The slave trade worked like this: as noted, the Black Sea line of supply began with barbarian chiefs whose endless warfare steadily drove refugees onto the market, where chiefs sold them to Greek slave traders for luxury goods like wine and clothing. Not that war was a prerequisite — thousands of children also entered the market, having been sold by their parents for salt or other necessities. Two cities, Byzantium (later Constantinople and then modern Istanbul) and Ephesus, Asia Minor's most important Greek city, dominated the market in slaves. (Ephesus is probably best known today as the home of the Ephesians of the Bible, whose Christian church was one of seven in Asia to which Saint Paul addressed his letters.)

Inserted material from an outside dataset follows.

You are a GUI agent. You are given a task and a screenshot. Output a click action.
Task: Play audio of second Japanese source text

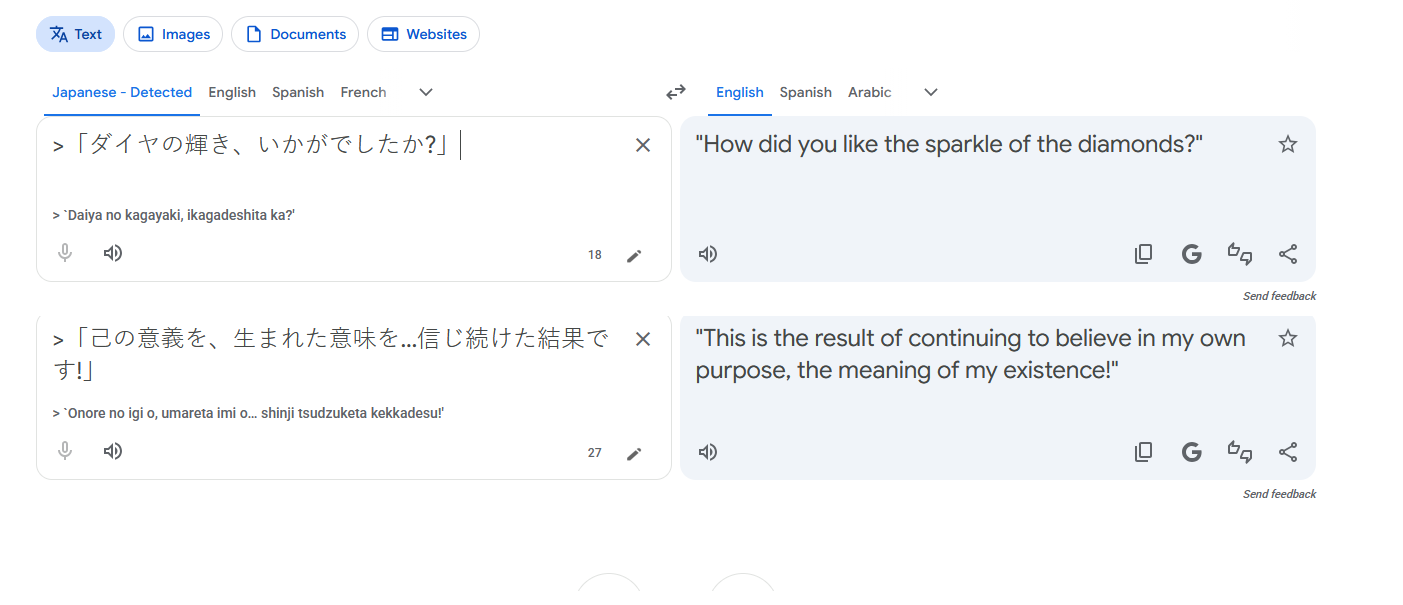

No shame attended this brutal business. A Greek Macedonian proudly listed his occupation as slave trader on his funeral stele and had engraved on it the image of eight slaves chained together by their necks. To be sure, some practices did offend Greek morals. Herodotus mentions a slave trader who was punished for castrating freeborn boys and selling them as eunuchs. But even so, ancient Greeks are rightly known for their appreciation of good-looking boys, and when ancient sources speak of the beauty of slaves, they mean boys, not women and girls.

A ruling class quite easily judges the lower orders to be innately servile. More than a century before Aristotle discoursed on the naturalness of slavery and the inherently slavish nature of the enslaved in Politics (books 1, 3-7) and Nicomachean Ethics (book 7), Herodotus scolds the Thracians for so readily selling their children for export. Not that matters of slavery were always so simple.

Herodotus relates an anecdote demonstrating the two sides of slave life: a chance for upward mobility and a circumscribed possibility for success. In roughly 512 BCE the Scythian army undertook a war against the Persian king Darius that continued for twenty-eight years. And the Scythians won. But twenty-eight years of absence had wrought changes at home. As Herodotus explains, "For the Scythian women, when they saw that time went on, and their husbands did not come back, had intermarried with their slaves." On the warriors' return, children of the slaves and the Scythian women put up stiff resistance so long as the warriors fought with spears and bows. But the warriors succeeded once they capitalized on the essentially servile nature of the half-slave children. "Take my advice," one Scythian warrior told his army, "lay spear and bow aside, and let each man fetch his horse-whip, and go boldly up to them. So long as they see us with arms in our hands, they imagine themselves our equals in birth and bravery; but let them behold us with no other weapon but the whip, and they will feel that they are our slaves, and flee before us." Herodotus tells us that this tactic worked: the slaves' progeny "forgot to fight, and immediately ran away." A mere sight of the whip had returned the children of slaves to their innate, slavish character, an early example of the close association of status and temperament.

Whatever the truth of that self-serving story, power relations clearly ruled the day, and the powerful would have their due. According to Herodotus, once again, every fifth year the Colchians and peoples around them traditionally paid a tribute to Persia of one hundred boys and one hundred girls. Already well established in Herodotus's time, this levy's origins could not be traced. And it must have continued long past the days of Herodotus, for more than three hundred years later, the Greek historian Polybius (ca. 203 — 120 BCE) notes the Black Sea origin of life's everyday necessities: "cattle and slaves." Indeed, this slave trade from the Black Sea region (of people later considered white) continued for more than two thousand years, ending only with Ottoman modernization at the turn of the twentieth century. Such was the lot of masses of Europeans in ancient Greece.